Pair Corralation between Enfusion and Agilysys

Given the investment horizon of 90 days Enfusion is expected to generate 0.44 times more return on investment than Agilysys. However, Enfusion is 2.26 times less risky than Agilysys. It trades about 0.07 of its potential returns per unit of risk. Agilysys is currently generating about -0.25 per unit of risk. If you would invest  1,047  in Enfusion on December 30, 2024 and sell it today you would earn a total of  63.00  from holding Enfusion or generate 6.02% return on investment over 90 days.
Time Period3 Months [change]
DirectionMoves Against 
StrengthWeak
Accuracy100.0%
ValuesDaily Returns

Enfusion  vs.  Agilysys

 Performance 
       Timeline  
Enfusion 

Risk-Adjusted Performance

Modest

 
Weak
 
Strong
Compared to the overall equity markets, risk-adjusted returns on investments in Enfusion are ranked lower than 5 (%) of all global equities and portfolios over the last 90 days. In spite of very unfluctuating technical and fundamental indicators, Enfusion may actually be approaching a critical reversion point that can send shares even higher in April 2025.
Agilysys 

Risk-Adjusted Performance

Very Weak

 
Weak
 
Strong
Over the last 90 days Agilysys has generated negative risk-adjusted returns adding no value to investors with long positions. In spite of uncertain performance in the last few months, the Stock's basic indicators remain comparatively stable which may send shares a bit higher in April 2025. The newest uproar may also be a sign of mid-term up-swing for the firm private investors.

Enfusion and Agilysys Volatility Contrast

   Predicted Return Density   
       Returns  

Pair Trading with Enfusion and Agilysys

The main advantage of trading using opposite Enfusion and Agilysys positions is that it hedges away some unsystematic risk. Because of two separate transactions, even if Enfusion position performs unexpectedly, Agilysys can make up some of the losses. Pair trading also minimizes risk from directional movements in the market.

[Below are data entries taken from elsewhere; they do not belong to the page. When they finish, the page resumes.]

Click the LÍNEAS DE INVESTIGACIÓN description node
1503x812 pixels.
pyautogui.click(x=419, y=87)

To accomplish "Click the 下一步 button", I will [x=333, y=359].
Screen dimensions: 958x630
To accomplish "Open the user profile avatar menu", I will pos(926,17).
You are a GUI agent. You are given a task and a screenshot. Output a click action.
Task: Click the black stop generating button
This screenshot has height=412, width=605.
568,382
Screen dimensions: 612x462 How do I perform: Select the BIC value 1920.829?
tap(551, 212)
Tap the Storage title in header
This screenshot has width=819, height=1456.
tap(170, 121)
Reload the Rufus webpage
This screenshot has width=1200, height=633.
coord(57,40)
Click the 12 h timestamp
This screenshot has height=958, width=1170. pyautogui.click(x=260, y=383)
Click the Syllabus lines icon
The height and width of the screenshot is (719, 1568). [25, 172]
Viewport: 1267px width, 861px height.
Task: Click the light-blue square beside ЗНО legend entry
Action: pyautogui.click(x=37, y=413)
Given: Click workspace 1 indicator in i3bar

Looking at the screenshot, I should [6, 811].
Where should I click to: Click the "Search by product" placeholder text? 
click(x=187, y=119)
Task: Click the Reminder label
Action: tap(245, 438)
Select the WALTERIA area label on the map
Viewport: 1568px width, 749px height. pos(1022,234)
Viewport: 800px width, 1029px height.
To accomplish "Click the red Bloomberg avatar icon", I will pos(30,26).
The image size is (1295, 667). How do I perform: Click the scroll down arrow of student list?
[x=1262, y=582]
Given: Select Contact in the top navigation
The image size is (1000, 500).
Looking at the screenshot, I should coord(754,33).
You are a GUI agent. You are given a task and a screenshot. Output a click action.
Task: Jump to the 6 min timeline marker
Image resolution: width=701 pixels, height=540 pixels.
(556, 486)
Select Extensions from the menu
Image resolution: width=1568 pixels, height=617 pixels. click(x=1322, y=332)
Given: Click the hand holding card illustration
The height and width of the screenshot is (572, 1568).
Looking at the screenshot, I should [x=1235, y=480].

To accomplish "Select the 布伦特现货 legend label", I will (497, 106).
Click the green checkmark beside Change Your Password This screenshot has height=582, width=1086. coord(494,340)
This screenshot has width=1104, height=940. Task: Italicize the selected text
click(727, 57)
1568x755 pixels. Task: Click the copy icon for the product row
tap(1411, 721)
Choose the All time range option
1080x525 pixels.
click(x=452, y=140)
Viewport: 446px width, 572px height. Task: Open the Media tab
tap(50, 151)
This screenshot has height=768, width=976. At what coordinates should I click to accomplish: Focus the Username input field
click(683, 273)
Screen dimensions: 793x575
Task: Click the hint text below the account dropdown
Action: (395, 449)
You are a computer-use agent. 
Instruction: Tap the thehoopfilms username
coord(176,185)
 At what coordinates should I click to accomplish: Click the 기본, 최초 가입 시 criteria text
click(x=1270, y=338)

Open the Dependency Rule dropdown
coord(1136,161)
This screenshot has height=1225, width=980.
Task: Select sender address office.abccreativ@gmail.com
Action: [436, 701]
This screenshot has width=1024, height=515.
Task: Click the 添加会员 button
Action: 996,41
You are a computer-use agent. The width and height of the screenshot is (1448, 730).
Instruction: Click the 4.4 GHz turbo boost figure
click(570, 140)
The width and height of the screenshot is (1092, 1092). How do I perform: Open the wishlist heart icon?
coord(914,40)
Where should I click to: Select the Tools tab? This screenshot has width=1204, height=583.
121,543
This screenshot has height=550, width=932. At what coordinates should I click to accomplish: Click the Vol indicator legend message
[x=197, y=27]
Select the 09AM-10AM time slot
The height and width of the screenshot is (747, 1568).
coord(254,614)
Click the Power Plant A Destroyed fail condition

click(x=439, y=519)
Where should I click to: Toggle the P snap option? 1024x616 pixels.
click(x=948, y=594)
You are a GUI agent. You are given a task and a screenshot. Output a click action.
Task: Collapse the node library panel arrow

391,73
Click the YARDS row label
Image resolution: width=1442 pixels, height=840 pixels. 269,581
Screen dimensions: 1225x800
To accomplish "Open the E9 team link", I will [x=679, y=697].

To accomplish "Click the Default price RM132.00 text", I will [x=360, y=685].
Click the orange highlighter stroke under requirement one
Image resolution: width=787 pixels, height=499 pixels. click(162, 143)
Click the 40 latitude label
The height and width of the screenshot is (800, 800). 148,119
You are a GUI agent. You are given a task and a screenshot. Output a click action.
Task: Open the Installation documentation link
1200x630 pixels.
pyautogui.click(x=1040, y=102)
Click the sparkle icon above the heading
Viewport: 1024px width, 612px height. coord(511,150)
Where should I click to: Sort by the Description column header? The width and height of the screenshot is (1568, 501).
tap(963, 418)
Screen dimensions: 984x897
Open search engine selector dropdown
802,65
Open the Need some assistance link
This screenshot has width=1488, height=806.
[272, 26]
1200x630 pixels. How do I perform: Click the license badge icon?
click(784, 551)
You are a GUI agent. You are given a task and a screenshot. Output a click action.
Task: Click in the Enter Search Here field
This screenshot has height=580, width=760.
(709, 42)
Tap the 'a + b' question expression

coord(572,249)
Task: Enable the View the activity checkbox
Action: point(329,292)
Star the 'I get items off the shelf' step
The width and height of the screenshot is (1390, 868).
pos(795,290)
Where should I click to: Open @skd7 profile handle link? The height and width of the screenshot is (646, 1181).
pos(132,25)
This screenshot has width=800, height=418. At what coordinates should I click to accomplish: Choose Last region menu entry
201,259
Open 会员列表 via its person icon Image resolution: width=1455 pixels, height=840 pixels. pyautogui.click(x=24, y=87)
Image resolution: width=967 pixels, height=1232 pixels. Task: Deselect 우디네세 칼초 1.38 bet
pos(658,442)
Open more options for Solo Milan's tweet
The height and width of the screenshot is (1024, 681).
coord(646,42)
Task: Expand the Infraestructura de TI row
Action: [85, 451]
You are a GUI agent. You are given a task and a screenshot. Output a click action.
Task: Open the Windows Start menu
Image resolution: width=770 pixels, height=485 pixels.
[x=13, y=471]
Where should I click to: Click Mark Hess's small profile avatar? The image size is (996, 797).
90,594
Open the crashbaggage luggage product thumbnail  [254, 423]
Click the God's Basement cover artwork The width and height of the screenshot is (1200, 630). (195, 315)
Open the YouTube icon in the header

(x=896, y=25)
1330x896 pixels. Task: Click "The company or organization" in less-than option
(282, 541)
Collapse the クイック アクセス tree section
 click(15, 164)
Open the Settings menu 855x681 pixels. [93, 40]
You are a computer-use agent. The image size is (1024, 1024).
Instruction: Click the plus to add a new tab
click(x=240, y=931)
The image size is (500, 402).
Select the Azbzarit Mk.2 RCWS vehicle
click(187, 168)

For example, if an entire industry or sector drops because of unexpected headlines, the short position in Agilysys will offset losses from the drop in Agilysys' long position.
The idea behind Enfusion and Agilysys pairs trading is to make the combined position market-neutral, meaning the overall market's direction will not affect its win or loss (or potential downside or upside). This can be achieved by designing a pairs trade with two highly correlated stocks or equities that operate in a similar space or sector, making it possible to obtain profits through simple and relatively low-risk investment.
Check out your portfolio center.
Note that this page's information should be used as a complementary analysis to find the right mix of equity instruments to add to your existing portfolios or create a brand new portfolio. You can also try the Idea Breakdown module to analyze constituents of all Macroaxis ideas. Macroaxis investment ideas are predefined, sector-focused investing themes.